***** Trecho do documento *****

UMA ENTREVISTA DE
Andrés Tzeiman e Ramiro ParodiEstá semana, o ex-vice presidente e um dos principais teóricos bolivianos da esquerda radical, Álvaro García Linera, está vindo para o Brasil para participar do VII Salão do Livro Político. Além do livro Qual horizonte: hegemonia, estado e revolução democrática, que estará sendo lançado no evento, Linera também lançará em breve, na Argentina, um novo livro: Para lxs que vendrán: crítica y revolución en el siglo XXI. Selección de conferencias, artículos y entrevistas (2010-2021), organizado por Ramiro Parodi e Andrés Tzeiman e editado pelo Centro Cultural de la Cooperación e a Universidade Nacional de General Sarmiento. O volume reunirá uma seleção composta por 33 conferências, artigos e entrevistas de Álvaro García Linera.
Jacobin América Latina apresenta uma prévia da entrevista que os organizadores realizaram com o ex-vice-presidente e que será parte do livro. O fragmento que pode ser lido a seguir faz um balanço das experiências da esquerda na última década.
RP/AT
Nesse livro incluímos duas conversas com duas das principais referências da esquerda espanhola (Pablo Iglesias e Íñigo Errejón). A atração deles pela sua figura e pelo processo político boliviano é inegável. Ao mesmo tempo, sua voz circulou bastante pela Europa ocidental em geral. Que aprendizado tira do diálogo com o Podemos e a esquerda espanhola? Que potências e limites encontra na tentativa de apropriação que essas referências buscaram fazer das experiências latino-americanas?

***** Dados apresentados *****

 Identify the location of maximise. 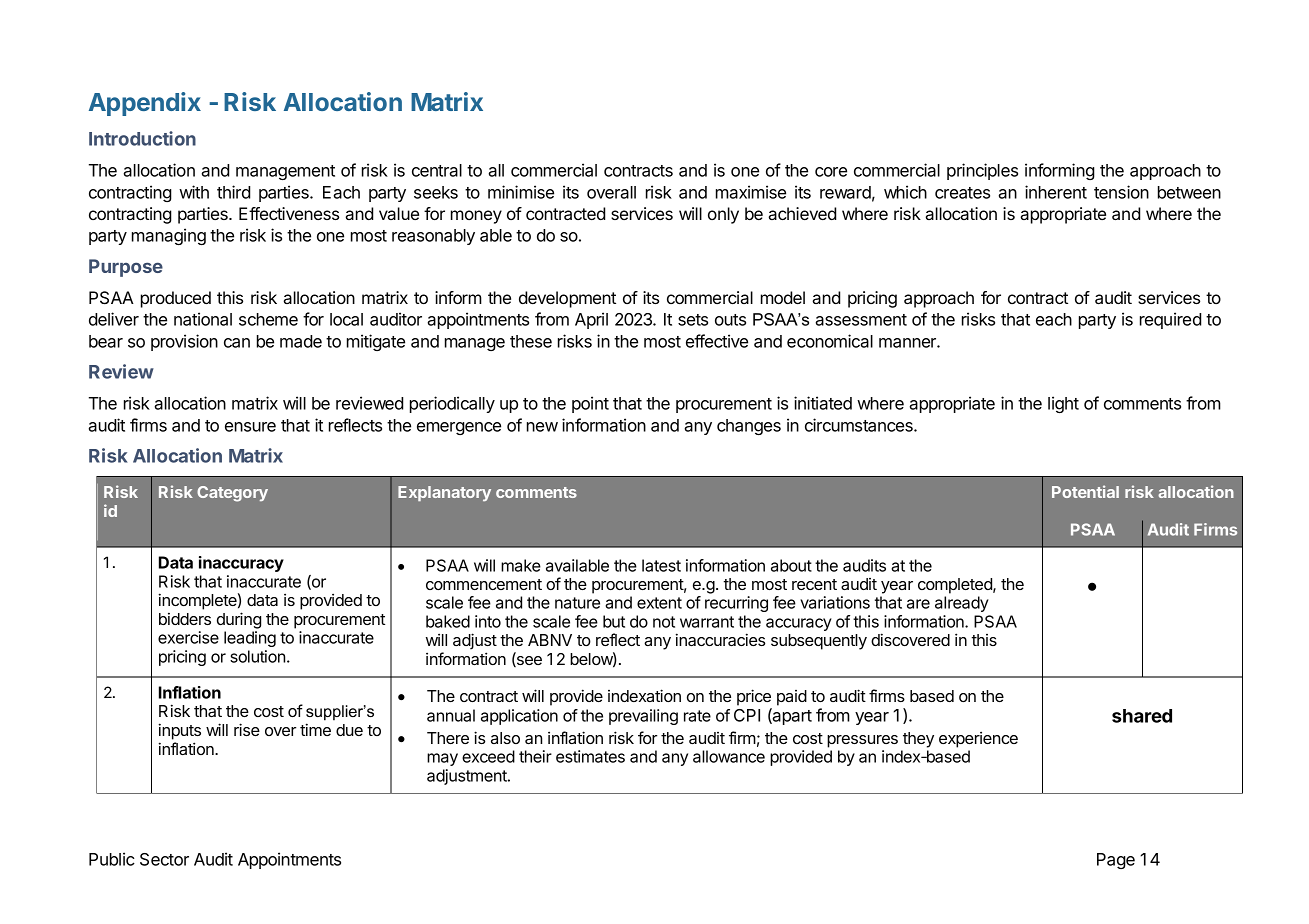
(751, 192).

*****
***** Dados apresentados *****

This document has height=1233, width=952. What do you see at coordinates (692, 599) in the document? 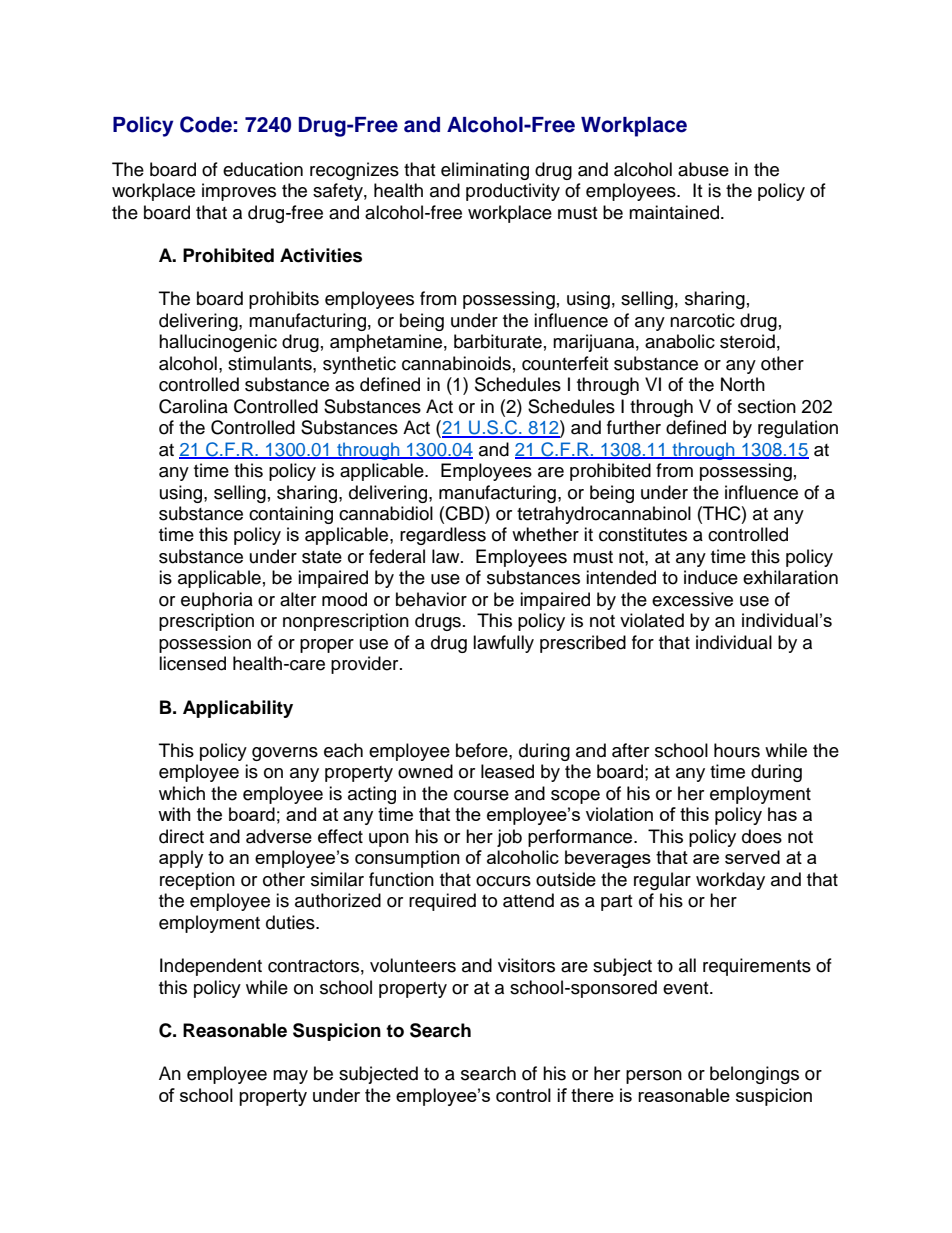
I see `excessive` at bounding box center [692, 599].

*****

**Problemas a resolver:**
1 > Responda com base no texto sobre García Linera:
(a) De que evento no Brasil García Linera vai participar?
(b) Quantas conferências, artigos e entrevistas o volume lançado na Argentina reunirá?
(c) Quais são as duas referências da esquerda espanhola com quem o livro inclui conversas?
2 > Retome o texto sobre García Linera a partir do ponto em que ele termina.
As linhas não têm nenhuma relação com estas atividades.

**Respostas por tarefa:**
1 >
(a) Do VII Salão do Livro Político.
(b) 33.
(c) Pablo Iglesias e Íñigo Errejón.

2 >
AGL
Foi uma grata surpresa saber que na Espanha existiam coletivos políticos que tinham um certo interesse pelas experiências latino-americanas em geral e na boliviana em particular. E o mais importante, sem visões paternalistas. Diferente do que sucedia em outras ocasiões com a esquerda europeia, inclusive a marxista, que se aproximava das lutas sociais latino-americanas com um ar de paternalismo compreensível, os novos coletivos que se interessaram pelos levantes sociais e governos progressistas vinham buscar as chaves para compreender e incidir da melhor maneira em sua própria realidade.
Quer dizer, não chegavam para ensinar, mas para aprender. Eu via no coletivo que logo se tornou o Podemos um apetite por encontrar chaves que lhes permitissem entender sua própria realidade, sabendo que são realidades muito distintas, mas que no popular, na qualidade universal da construção do popular na América Latina, havia chaves para decifrar potencialidades de lutas universais, sociais, comunitárias no caso europeu. Traziam um apetite de mudanças em seu país, tal qual outros coletivos que chegaram da França, Itália e Grécia.
Quando aconteceram as mobilizações espanholas dos Indignados do 15-M, me surpreendi, porque eu tinha estado um pouco antes em Madri para dar uma conferência e, ainda que se notasse um despertar na juventude, em conversas com distintos coletivos políticos não se percebia ainda o deslocamento das placas tectônicas que estalariam nos seguintes meses colocando em crise o bipartidarismo moderado espanhol e, inclusive, os modos de representação da política de uma nova geração.
Tempos depois, sob o impulso da grande mobilização social, começará a se constituir o Podemos, o que me leva a ficar mais atento aos vínculos com os companheiros de lá, não para instruir ou guiar nada, mas para entender o que estavam fazendo, para tentar examinar minuciosamente quais eram as tendências e as possibilidades futuras do que estava nascendo. Tudo sucedeu muito rápido, levando o Podemos a tentar ultrapassar em representação parlamentária o Partido Socialista Obrero Español (PSOE) nas eleições, o famoso sorpasso [expressão que indica quando um partido ultrapassa outro em número de votos entre duas eleições]. Era uma pequena organização que explodiu. Um big bang político que se expandia de uma maneira surpreendente, modificando e colocando em risco o velho sistema político bipartidário do Partido Popular (PP) e do PSOE. Permanentemente recebia informações, perguntava e consultava. Não me sentia com capacidade para sugerir, mas queria entender.
“A experiência do Podemos me ajudou a entender algumas coisas que havia passado na Bolívia e que nos permitiu não ter uma derrocada.”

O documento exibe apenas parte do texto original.